ASSIGNED TASK »
From the entries below, return every line that includes the word "Whale".

Records from a data collection
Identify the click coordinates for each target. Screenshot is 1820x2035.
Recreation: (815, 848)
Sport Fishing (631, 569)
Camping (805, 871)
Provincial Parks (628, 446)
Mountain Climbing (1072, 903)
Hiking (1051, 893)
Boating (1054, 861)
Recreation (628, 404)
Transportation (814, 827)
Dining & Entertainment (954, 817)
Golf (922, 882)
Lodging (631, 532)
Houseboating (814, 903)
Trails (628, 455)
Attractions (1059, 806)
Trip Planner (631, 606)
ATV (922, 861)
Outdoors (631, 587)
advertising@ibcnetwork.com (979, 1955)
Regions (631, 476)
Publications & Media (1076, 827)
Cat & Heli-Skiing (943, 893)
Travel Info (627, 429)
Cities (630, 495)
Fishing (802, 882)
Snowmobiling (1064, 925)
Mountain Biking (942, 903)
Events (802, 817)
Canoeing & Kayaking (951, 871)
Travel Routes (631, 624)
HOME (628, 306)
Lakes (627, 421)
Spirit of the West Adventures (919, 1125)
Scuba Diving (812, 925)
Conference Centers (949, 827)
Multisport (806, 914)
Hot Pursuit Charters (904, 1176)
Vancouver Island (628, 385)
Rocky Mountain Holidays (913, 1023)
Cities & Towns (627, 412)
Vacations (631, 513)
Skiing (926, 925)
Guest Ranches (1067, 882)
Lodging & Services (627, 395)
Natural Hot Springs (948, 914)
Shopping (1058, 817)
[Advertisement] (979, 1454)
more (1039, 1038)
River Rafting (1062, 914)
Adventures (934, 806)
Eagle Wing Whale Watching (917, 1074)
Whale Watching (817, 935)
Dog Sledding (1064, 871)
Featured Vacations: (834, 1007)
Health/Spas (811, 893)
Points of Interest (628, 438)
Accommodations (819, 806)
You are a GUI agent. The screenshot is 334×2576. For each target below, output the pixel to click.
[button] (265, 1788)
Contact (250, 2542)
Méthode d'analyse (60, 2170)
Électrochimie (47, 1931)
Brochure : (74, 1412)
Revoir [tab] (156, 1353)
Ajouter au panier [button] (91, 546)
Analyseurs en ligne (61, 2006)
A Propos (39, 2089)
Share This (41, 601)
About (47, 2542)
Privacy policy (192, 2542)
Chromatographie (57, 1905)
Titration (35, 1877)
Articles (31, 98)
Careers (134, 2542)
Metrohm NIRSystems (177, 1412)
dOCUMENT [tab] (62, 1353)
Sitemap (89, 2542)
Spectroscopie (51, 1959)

WRITTEN ANSWER »
Eagle Wing Whale Watching (917, 1074)
Whale Watching (817, 935)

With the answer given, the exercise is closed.